Burton anticipated that those who had died in both worlds would be denied resurrection by the Computer, and he was right.
The gypsies had been traveling in a corridor leading to the well of the wathans—perhaps they meant to sightsee it—when a big wheeled robot had come upon them and pierced them with beamer rays. Ten minutes later, robots had cleaned up the blood and carried the bodies off to be turned to ashes in converters.
“That leaves six of us alive,” Burton said. “Seven if the Snark is counted. But …”
“But what?” Alice said after a long silence.
He did not reply. He was thinking that the killer could have done away with them much more easily if he—or she—had flooded Alice’s world.’ Why the different means? Was it for grisly amusement, using the exotic androids against them, the charming creatures of two fantasy books for children suddenly turned into bloodthirsty monsters?

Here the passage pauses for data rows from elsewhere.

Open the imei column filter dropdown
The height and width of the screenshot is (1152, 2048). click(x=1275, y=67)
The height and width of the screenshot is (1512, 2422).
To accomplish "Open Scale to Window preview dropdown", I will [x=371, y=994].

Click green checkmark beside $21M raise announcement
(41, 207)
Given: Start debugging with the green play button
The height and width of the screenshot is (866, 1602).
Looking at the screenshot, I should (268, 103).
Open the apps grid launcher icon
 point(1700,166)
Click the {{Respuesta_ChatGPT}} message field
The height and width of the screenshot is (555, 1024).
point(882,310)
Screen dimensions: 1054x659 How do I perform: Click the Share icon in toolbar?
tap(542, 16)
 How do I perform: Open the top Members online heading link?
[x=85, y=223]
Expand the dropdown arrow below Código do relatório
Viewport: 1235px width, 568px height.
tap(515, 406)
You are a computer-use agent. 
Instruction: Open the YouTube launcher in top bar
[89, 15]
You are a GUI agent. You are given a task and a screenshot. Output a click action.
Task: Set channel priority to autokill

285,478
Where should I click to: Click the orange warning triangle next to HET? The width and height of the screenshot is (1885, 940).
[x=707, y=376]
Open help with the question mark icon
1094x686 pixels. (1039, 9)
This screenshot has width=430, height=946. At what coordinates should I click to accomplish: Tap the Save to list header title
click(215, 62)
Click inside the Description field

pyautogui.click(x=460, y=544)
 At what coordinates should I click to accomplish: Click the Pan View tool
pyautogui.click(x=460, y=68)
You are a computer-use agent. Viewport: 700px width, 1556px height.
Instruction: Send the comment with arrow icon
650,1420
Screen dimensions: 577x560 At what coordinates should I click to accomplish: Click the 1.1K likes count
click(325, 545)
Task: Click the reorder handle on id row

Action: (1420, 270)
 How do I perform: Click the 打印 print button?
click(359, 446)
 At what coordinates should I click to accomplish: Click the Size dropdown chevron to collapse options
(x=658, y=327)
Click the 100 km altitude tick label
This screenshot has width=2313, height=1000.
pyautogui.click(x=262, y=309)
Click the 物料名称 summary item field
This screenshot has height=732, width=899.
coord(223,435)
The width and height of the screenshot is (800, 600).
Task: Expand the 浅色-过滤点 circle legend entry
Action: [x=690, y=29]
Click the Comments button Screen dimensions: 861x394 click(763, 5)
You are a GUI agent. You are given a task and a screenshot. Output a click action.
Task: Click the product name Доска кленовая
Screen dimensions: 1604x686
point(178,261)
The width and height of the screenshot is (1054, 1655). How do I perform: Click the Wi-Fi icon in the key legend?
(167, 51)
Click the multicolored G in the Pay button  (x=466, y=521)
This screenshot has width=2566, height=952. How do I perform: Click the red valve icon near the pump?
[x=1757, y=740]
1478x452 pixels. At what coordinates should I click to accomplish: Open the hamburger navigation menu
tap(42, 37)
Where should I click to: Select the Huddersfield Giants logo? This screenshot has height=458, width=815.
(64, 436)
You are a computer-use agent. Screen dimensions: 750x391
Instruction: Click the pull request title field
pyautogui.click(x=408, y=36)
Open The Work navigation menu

It seemed more probable that the killer had made an exception in Alice’s world because he or she had been one of the guests. And that guest had perhaps wished to see that his or her enemies, people he or she must have hated .deeply, would be slain most bloodily.
And that guest had made arrangements by programming the androids to spare him or her.
He knew Alice, Peter Frigate, and Li Po too well to suspect them. That left only two. William Gull, who claimed to be a changed and deeply religious man, but had once murdered five -women. And Star Spoon, who, however, had no motive—as far as he knew.
Yet Gull had not been in the tower long enough to learn how to operate the Computer with the skill, no, the ingenuity, that the killer needed.